Here's the motivation for MARX. In many applications, especially when high frequency macro data is involved (e.g., days or weeks), what appears to be the most appropriate prior for the coefficient of a lag polynomial for a given variable is
β(p)=β(p-1)+u(p) , u(p)~N(0,σ_u)
As opposed to
β(p)~N(0,σ_β)
which is explicit in ridge and implicit in everything else (like random forest, see ESL on that). What does the first equation mean? It means the partial effect of day t-p on day t (or month/quarter, in mixed frequency applications) should be similar to that of day t-p-1 and t-p+1. In many contexts, this is more sensible than β(p)~N(0,σ_β) which basically says that each day are likely irrelevant and that irrelevance is iid accros p’s. In the paper, for our monthly example, we say
For instance, it seems more likely that the average of March, April, and May employment growth could impact, say, inflation, than only May’s. Mechanically, this means we expect March, April, and May ’s coefficients to be close to one another.
Obviously, we did not invent that kind of prior, which can be dated back (at least) to Shiller (1973). What we propose is a way of implementing it without altering any algorithm, which is extremely useful especially when priors/regularization are not stated explicitly. It turns out that replacing X_{t,p,k} by AVG(X_{t,1:p,k}) for every p and k in the dataset, and throwing it at your preferred off-the-shelf ML tool of choice does just that. MARXs are simply moving averages of increasing window size. Of course, the rationale for this comes from simple derivations that you may find in the paper. They are inspired from previous work I did on time-varying parameters and ridge regressions (as well as a very old Bayesian literature on the matter).

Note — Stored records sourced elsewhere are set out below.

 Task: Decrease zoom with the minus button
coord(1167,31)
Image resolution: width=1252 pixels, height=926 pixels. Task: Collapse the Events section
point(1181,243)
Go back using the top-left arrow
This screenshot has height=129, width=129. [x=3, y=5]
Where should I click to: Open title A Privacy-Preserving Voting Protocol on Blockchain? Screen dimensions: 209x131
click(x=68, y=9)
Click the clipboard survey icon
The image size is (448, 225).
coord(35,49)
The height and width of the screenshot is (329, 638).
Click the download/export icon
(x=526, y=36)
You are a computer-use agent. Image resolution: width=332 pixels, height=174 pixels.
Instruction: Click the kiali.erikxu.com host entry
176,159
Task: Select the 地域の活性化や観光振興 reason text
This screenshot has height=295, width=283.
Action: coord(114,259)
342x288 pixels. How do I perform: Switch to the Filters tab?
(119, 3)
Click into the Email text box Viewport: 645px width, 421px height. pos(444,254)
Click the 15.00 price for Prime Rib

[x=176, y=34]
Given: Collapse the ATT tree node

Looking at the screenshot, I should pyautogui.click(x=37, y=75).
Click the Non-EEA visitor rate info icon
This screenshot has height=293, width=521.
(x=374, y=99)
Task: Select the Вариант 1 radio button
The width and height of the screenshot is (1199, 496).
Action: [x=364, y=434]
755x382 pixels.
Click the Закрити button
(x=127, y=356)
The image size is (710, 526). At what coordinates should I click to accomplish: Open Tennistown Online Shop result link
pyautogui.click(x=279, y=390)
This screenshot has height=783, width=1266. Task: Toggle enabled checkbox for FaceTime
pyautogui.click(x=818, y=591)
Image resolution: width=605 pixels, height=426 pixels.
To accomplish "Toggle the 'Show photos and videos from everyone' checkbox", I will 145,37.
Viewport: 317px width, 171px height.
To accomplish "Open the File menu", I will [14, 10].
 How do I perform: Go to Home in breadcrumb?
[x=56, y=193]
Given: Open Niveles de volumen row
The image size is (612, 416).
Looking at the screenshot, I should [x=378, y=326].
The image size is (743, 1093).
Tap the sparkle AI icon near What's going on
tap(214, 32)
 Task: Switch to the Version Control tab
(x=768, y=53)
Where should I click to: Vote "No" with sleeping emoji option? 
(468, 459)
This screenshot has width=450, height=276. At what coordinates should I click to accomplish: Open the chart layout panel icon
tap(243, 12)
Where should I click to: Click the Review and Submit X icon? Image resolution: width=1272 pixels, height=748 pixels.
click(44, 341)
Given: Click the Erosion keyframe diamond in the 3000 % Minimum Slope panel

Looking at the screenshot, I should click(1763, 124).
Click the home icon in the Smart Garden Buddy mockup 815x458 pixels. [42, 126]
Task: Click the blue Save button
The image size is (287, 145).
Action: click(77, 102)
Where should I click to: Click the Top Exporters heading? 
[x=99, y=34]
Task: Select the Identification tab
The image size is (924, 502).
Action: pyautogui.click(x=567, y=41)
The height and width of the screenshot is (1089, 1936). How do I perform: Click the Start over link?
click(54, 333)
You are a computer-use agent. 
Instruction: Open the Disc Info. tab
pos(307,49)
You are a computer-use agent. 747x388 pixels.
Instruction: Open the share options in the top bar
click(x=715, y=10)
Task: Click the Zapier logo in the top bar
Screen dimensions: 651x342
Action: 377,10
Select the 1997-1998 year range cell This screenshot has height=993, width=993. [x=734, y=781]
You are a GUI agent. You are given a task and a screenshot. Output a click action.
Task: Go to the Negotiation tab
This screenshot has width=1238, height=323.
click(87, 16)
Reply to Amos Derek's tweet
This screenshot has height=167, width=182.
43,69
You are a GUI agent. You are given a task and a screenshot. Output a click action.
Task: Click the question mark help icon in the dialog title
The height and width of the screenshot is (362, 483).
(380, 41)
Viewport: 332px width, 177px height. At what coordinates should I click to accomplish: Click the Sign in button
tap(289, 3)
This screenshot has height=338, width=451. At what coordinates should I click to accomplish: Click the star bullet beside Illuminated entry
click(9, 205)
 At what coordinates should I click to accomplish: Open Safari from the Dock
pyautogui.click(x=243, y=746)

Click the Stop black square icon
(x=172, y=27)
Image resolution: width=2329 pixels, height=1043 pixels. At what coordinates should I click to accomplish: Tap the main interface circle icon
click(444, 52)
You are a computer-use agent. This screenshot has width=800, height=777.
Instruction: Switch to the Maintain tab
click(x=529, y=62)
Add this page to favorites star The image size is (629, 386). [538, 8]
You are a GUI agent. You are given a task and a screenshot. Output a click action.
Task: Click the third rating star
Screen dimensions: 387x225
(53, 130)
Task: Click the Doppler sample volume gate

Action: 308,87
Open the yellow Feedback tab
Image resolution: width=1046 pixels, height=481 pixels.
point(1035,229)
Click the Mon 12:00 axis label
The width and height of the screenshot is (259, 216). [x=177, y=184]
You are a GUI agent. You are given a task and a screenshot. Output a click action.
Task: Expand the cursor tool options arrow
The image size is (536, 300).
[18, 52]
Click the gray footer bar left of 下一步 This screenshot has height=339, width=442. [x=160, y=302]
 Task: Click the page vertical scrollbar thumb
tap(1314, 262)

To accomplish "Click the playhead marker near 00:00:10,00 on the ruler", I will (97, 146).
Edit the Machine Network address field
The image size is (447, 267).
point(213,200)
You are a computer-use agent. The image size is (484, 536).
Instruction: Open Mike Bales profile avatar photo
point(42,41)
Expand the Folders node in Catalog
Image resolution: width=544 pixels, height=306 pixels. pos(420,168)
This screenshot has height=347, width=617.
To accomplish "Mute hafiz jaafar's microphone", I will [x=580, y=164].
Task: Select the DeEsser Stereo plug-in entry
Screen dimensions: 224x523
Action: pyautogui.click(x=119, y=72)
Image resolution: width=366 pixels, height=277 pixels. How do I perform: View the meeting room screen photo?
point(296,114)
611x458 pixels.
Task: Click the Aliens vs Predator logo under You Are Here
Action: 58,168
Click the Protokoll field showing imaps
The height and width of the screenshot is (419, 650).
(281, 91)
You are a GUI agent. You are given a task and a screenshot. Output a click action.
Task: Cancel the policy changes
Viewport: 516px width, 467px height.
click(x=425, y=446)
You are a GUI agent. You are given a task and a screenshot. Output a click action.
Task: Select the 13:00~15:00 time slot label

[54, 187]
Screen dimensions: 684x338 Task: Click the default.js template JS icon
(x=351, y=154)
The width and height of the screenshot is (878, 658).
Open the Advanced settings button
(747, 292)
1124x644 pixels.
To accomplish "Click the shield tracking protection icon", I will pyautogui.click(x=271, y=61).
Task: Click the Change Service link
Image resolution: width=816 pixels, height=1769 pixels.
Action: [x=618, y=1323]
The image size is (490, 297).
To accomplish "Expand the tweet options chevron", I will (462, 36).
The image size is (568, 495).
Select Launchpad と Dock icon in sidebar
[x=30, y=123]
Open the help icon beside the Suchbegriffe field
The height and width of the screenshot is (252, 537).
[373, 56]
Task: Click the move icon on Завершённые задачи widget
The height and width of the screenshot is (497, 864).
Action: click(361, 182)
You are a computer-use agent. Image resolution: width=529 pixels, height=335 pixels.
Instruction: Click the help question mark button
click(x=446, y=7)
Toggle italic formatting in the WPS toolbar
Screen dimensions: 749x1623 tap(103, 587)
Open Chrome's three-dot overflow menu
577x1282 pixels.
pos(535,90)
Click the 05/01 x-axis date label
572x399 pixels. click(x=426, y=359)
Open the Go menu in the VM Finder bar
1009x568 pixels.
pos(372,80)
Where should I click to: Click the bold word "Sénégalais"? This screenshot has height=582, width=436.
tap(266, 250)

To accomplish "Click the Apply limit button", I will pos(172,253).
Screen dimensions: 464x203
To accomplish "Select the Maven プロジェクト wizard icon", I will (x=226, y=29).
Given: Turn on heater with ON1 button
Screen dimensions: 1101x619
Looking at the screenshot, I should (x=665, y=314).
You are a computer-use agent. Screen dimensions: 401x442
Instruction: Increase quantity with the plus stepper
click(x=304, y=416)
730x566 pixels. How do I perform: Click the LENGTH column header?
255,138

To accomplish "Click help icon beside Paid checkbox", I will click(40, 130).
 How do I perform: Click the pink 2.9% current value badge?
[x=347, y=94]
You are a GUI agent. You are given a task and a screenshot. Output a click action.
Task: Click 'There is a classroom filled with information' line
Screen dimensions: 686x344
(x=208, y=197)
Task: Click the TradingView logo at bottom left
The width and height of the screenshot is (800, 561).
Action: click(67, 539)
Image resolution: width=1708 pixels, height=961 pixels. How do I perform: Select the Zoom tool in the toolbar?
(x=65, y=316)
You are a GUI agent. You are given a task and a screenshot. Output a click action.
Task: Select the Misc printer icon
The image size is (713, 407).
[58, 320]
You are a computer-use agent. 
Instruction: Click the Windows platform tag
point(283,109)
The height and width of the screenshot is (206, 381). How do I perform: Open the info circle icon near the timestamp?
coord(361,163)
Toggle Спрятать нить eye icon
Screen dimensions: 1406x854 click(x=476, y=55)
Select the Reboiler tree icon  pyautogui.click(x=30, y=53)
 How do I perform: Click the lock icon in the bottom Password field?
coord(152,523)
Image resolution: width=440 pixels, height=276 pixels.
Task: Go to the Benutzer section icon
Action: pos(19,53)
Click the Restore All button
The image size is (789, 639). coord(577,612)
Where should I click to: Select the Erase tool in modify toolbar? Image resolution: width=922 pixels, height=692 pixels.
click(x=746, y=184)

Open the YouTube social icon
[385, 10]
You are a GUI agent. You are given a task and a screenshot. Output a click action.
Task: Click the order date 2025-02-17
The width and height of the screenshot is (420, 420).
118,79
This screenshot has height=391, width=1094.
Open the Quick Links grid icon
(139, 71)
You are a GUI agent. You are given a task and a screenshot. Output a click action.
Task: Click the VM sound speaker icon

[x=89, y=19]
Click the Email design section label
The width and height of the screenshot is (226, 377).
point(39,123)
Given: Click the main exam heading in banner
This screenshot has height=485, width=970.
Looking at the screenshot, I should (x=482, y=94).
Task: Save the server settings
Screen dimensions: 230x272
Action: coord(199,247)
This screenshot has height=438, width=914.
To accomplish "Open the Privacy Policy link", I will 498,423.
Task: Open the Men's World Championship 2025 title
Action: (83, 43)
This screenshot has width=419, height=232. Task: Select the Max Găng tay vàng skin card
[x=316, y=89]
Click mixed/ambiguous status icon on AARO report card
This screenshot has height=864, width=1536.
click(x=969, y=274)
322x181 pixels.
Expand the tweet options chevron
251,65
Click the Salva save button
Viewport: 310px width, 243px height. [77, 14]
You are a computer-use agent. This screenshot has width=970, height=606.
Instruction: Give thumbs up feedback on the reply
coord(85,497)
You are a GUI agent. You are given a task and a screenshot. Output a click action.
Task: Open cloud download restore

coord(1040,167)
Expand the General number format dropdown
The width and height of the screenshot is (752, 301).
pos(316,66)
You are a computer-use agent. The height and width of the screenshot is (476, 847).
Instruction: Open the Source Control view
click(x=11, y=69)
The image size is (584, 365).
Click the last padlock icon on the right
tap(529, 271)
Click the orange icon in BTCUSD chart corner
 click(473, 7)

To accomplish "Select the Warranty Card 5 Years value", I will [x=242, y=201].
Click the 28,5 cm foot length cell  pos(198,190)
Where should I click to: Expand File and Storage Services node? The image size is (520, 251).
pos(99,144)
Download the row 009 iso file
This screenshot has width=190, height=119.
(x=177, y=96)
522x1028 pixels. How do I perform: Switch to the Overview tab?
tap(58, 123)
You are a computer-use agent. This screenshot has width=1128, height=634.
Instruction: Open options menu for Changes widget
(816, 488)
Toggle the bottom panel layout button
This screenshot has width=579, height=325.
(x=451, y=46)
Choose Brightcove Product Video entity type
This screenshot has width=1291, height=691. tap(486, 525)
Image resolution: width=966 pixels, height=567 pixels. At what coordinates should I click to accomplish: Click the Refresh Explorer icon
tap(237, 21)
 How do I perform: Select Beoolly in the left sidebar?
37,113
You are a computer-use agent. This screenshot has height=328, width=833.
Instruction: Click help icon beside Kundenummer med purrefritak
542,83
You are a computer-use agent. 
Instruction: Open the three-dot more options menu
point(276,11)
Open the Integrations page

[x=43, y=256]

In fact, if MARX used in models where no standardization in done afterwards (unlike what is common to do, say, with ridge and neural networks), using AVG(X_{t,1:p,k}) rather than SUM(X_{t,1:p,k}) induces
β(p)=β(p-1)+u(p) , u(p)~N(0,σ_u ⁄ (p^2))
which, loosely in the spirit of a Minnesota prior, says that the regularization strength increases with p. However, here, it implies that lags coefficients are expected to be increasingly similar whereas in a Minnesota prior it means they are expected to be increasingly irrelevant. Of course, which one is preferable depends on the underlying DGP. One thing that is certain, though, is that the former penalizes much less aggressively distant lags and allow long-range dependencies (or memory) to live on, albeit in a restricted/grouped way.
Anyhow, let’s wrap up. If you have (higher frequency) time series data and need sensible regularization in an off-the-shelf ML model with many lags, try MARX. Another obvious application is estimating UMIDAS models with ML methods.
——
P.S. : Of course, equations don’t look too good here given this website limitations. Pretty ones can be found in the paper.